◆ Instructions for the task
Can you arrange the records below as a Markdown table with the columns Row and Line, one numbered row per line, skipping blank lines and leaving out the pictures? Begin at the line that has "Image resolution: width=1487" and stop after the line that has "Action: pos(1358,739)".

◆ Input for this task

════

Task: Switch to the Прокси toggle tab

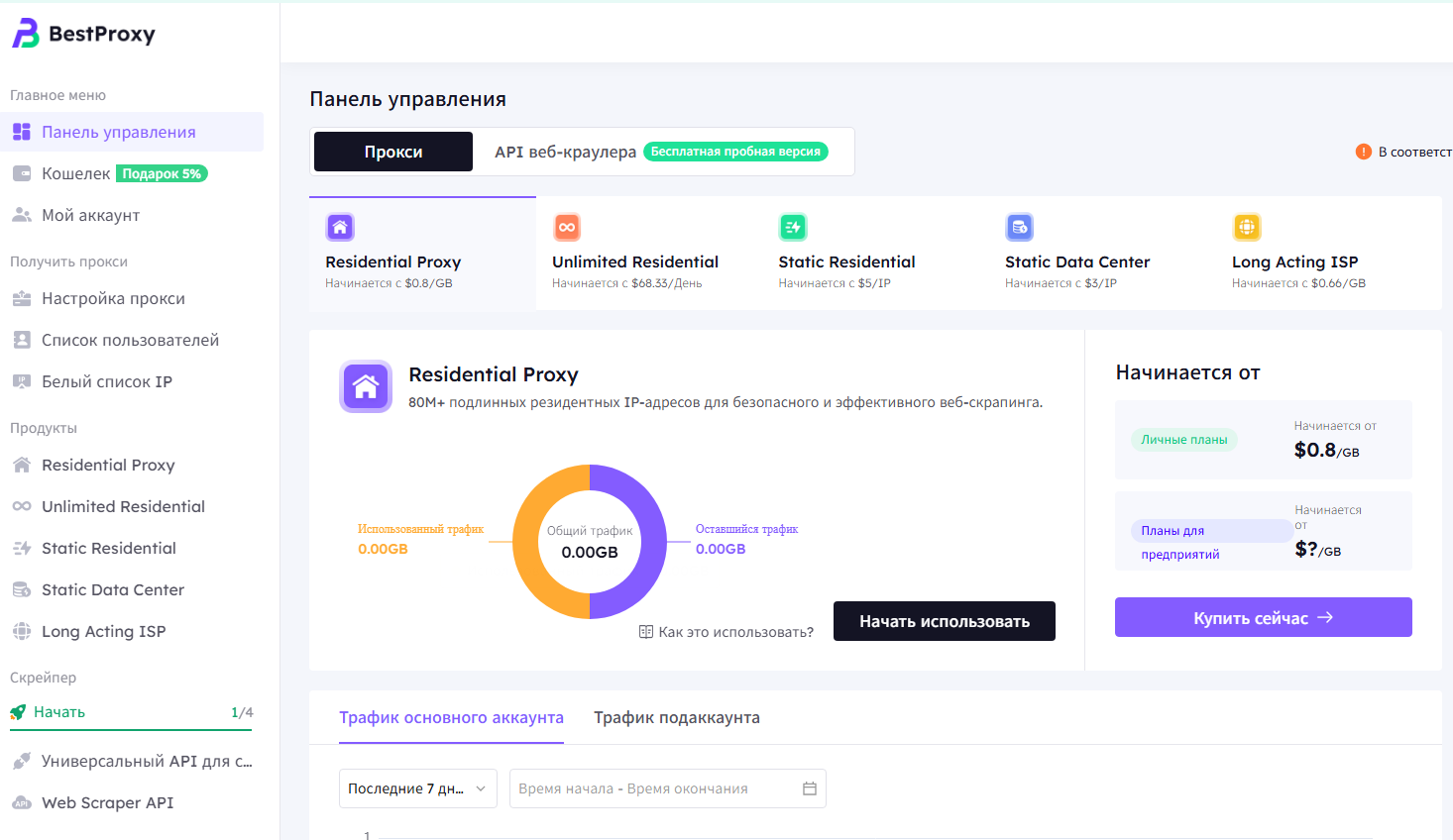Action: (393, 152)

════

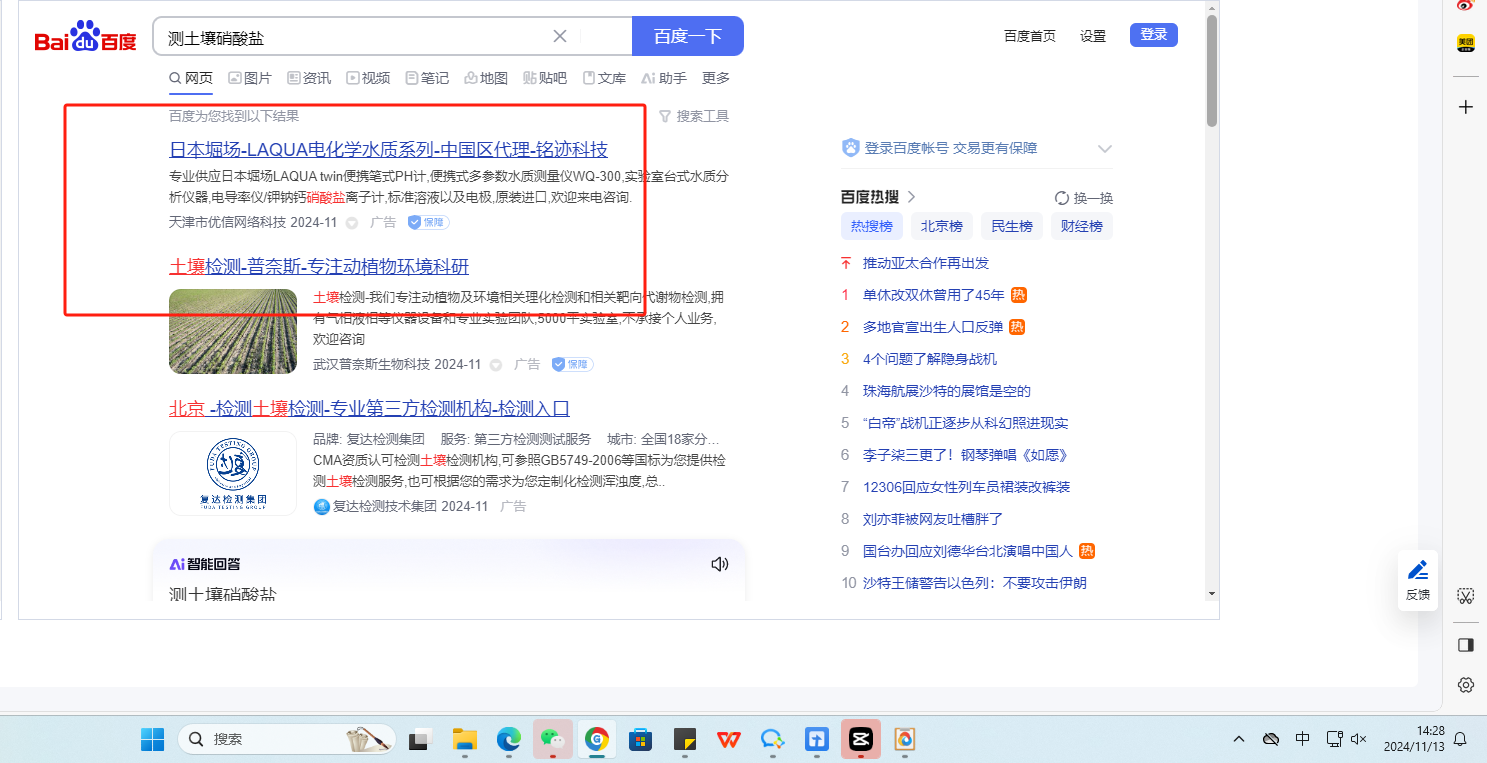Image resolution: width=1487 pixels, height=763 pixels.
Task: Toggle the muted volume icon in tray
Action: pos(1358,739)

════

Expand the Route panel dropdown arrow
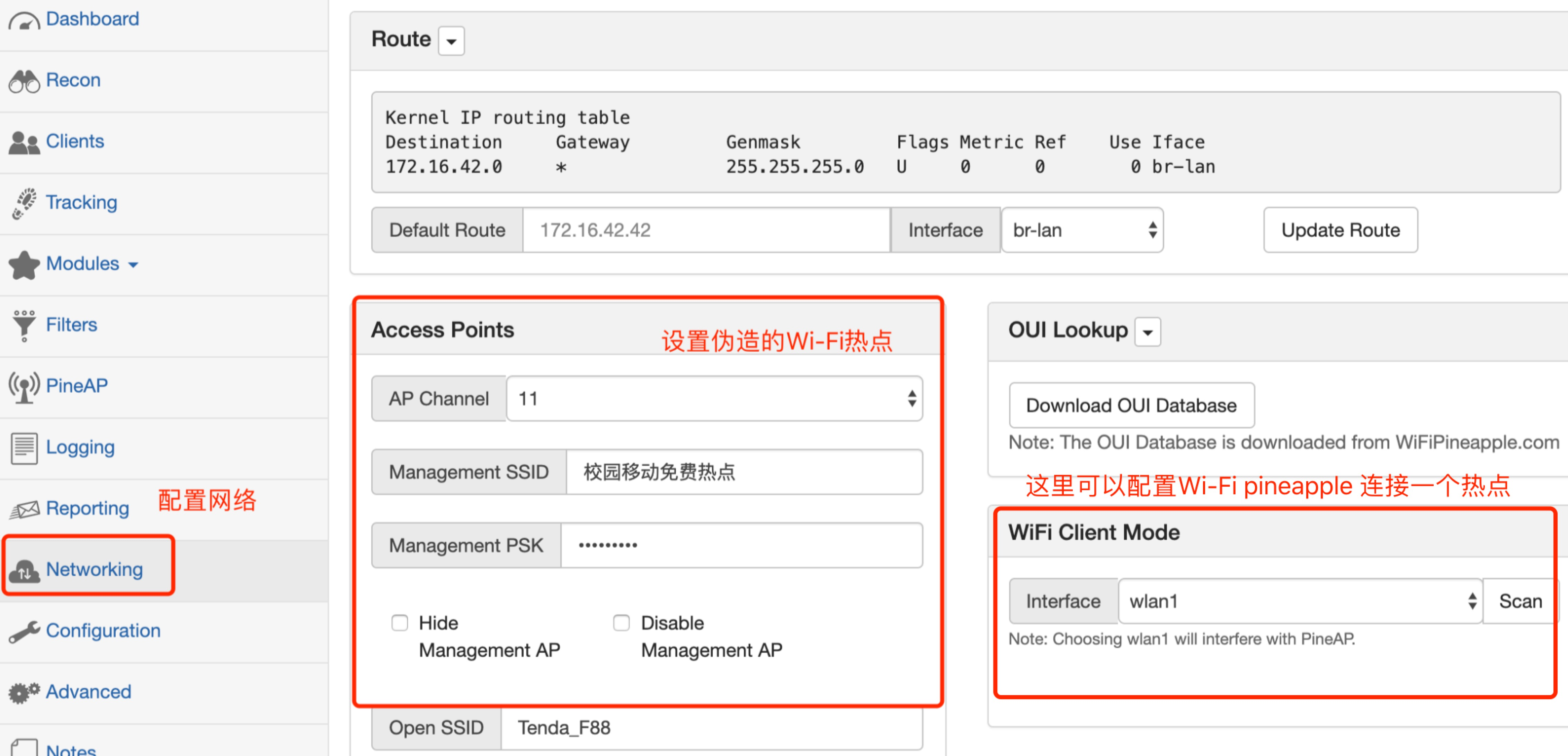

════

◆ Solution to this exercise
| Row | Line |
|---|---|
| 1 | Image resolution: width=1487 pixels, height=763 pixels. |
| 2 | Task: Toggle the muted volume icon in tray |
| 3 | Action: pos(1358,739) |